22 de noviembre | TODOS
«Palabra fiel y digna de ser recibida por todos: que Cristo Jesús vino al mundo para salvar a los pecadores, de los cuales yo soy el primero» (1 Tim. 1: 15).
Se aproxima la hora de la muerte. La agonía lo abraza mientras la multitud enloquecida se burla de él y lo ridiculiza. Los soldados lo hieren y se mofan, pero ni el dolor de la humillación, ni la sangre que resbala por sus mejillas, ni las sombras del sufrimiento le impiden renunciar a su obra de salvación. A fin de cuentas, él sabe por qué vino al mundo.
El pecado entró al mundo por Adán. Y lo destruyó todo. Lo arruinó. El mundo perfecto del cual Dios había declarado que era «bueno en gran manera» entró en un irrevocable proceso de desintegración moral y físico tras infectarse con el pernicioso virus del pecado. Adán no fue capaz de pasar la prueba de fidelidad. La tentación de ser semejante a Dios lo sedujo. Aquel brillo lo atrajo y lo acabó sumergiendo en un mar de culpa y remordimientos.

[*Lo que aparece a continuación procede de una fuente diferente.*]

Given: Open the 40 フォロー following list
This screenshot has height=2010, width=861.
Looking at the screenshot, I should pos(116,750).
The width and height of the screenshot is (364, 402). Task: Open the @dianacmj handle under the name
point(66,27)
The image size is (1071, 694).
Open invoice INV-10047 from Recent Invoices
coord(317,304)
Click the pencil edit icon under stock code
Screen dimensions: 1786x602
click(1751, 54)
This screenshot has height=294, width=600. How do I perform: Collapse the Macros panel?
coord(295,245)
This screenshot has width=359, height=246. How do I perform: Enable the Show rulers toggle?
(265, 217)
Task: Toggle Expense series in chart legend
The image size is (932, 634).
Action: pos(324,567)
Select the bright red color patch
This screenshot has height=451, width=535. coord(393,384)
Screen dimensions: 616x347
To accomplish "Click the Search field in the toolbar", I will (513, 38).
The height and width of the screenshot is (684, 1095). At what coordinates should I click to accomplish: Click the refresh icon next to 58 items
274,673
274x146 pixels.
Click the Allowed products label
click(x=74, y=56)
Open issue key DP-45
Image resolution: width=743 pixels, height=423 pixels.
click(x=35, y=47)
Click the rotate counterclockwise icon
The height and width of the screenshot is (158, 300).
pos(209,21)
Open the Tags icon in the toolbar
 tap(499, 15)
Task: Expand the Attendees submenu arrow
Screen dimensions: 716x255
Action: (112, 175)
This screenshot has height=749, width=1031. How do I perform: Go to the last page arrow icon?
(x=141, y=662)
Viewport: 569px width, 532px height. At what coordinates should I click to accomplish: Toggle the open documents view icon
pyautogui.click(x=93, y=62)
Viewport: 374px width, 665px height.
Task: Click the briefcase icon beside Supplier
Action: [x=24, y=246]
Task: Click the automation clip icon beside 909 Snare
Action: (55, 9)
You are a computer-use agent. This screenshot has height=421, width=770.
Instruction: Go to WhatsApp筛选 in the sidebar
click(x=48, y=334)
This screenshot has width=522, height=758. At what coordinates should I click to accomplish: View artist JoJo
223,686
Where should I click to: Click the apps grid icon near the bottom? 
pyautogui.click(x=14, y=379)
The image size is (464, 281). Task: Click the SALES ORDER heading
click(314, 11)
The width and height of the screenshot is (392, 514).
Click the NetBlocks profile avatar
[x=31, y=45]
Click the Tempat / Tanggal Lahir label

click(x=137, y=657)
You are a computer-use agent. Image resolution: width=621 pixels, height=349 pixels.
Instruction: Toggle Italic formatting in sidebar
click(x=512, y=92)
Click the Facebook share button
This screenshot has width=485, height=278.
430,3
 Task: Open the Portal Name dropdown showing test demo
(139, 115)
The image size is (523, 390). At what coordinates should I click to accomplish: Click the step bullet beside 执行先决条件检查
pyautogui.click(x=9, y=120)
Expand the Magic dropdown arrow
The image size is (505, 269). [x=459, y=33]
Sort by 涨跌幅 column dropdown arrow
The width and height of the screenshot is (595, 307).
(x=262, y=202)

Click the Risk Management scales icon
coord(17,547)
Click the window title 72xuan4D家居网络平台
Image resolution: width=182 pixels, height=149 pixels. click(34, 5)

Con la entrada del pecado, la especie humana quedó condenada a un triste destino de destrucción y muerte. Porque el pecado es muerte. No muerte instantánea, sino un lento proceso de agonía permanente que atormenta día y noche y conduce, en principio, a la muerte eterna. Desde el punto de vista humano, no había solución para semejante tragedia.
Pero entonces surge la persona maravillosa de Jesús. Su amor, su misericordia y su gracia son como el sol de verano que seca la tierra mojada de pecado. Él vino al mundo para salvar a la raza pecadora. «Palabra fiel y digna de ser recibida por todos».
En Acción
Es interesante que Pablo subraye su condición de pecador como el que más («el primero»). Una vez salvo por Jesús, no mires por encima del hombro a quien todavía sigue encadenado al pecado. Recuerda que fue solo la gracia de Dios la que te liberó de esas cadenas.